◆ Given problem
Rewrite the lines starting at the one containing "Screen dimensions: 645x317" and ending at the last line, with "entry" replaced by "item" and nothing else changed. Leave the pictures out.

◆ Data extract
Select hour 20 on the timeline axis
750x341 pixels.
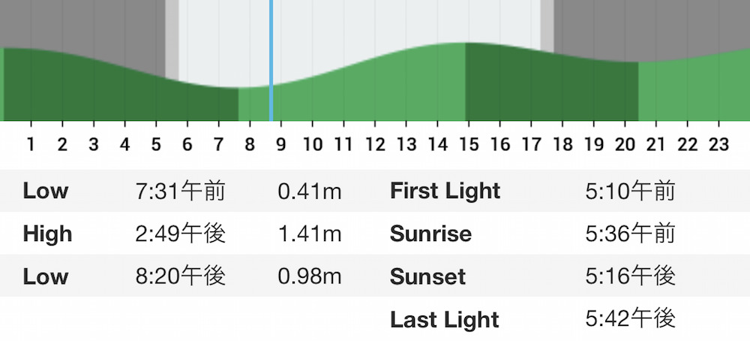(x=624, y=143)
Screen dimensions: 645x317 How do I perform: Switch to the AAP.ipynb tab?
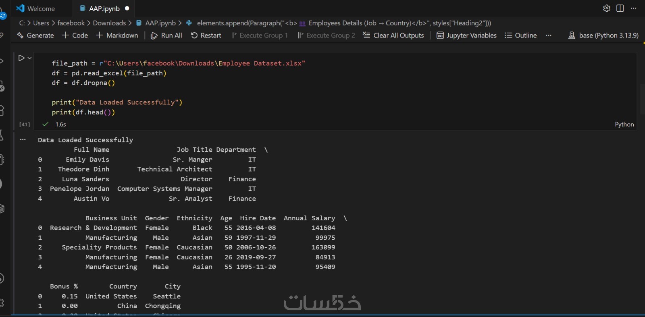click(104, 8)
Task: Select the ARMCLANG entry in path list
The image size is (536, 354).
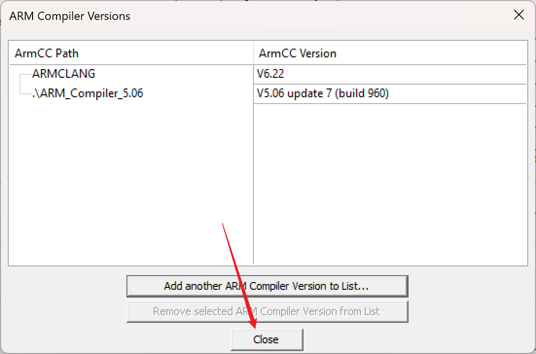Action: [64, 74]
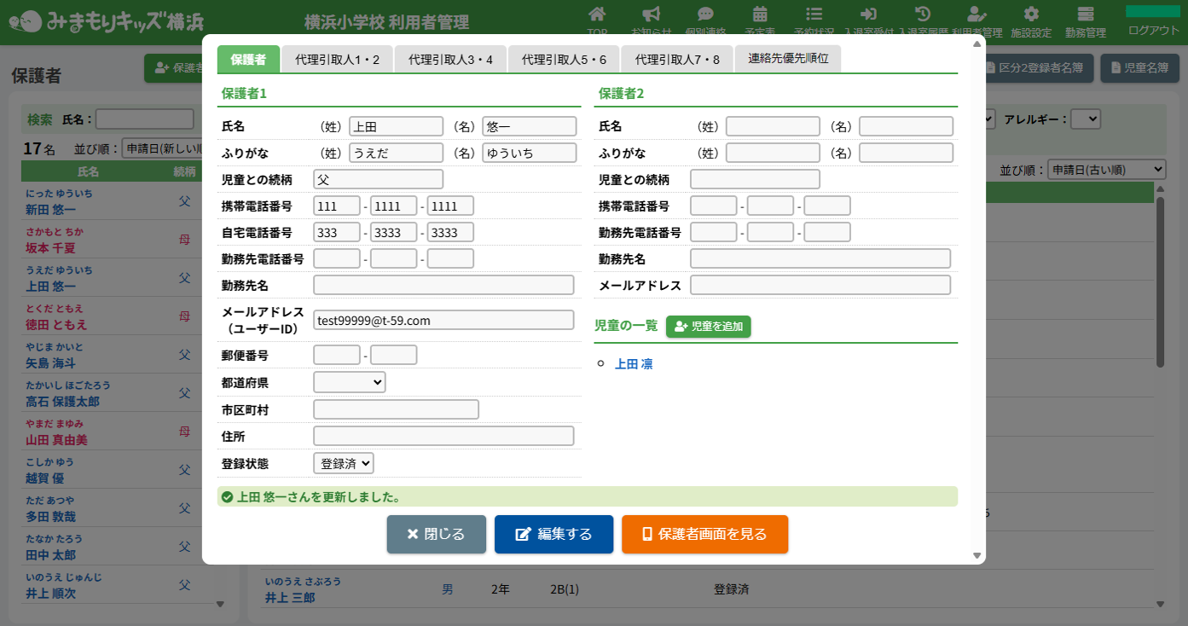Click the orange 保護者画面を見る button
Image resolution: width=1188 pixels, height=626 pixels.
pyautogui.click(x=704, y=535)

◆ Expected output
Screen dimensions: 645x317 How do I perform: Switch to the AAP.ipynb tab?
click(104, 8)
Task: Select the ARMCLANG item in path list
The image size is (536, 354).
Action: [64, 74]
Click the orange 保護者画面を見る button
Image resolution: width=1188 pixels, height=626 pixels.
pyautogui.click(x=704, y=535)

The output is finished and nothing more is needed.